Records contained in a dataset
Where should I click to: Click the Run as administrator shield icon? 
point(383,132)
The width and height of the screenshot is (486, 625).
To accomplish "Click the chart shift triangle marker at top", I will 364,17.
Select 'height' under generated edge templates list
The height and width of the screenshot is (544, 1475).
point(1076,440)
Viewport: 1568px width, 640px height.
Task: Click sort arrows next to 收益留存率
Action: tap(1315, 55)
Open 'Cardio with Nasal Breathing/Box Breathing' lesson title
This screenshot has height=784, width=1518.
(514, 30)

THE PROBLEM.
All of the data, from the first line to the last, should be written out exactly.

ANSWER SPACE.
Where should I click to: Click the Run as administrator shield icon? 
point(383,132)
The width and height of the screenshot is (486, 625).
To accomplish "Click the chart shift triangle marker at top", I will 364,17.
Select 'height' under generated edge templates list
The height and width of the screenshot is (544, 1475).
point(1076,440)
Viewport: 1568px width, 640px height.
Task: Click sort arrows next to 收益留存率
Action: tap(1315, 55)
Open 'Cardio with Nasal Breathing/Box Breathing' lesson title
This screenshot has height=784, width=1518.
(514, 30)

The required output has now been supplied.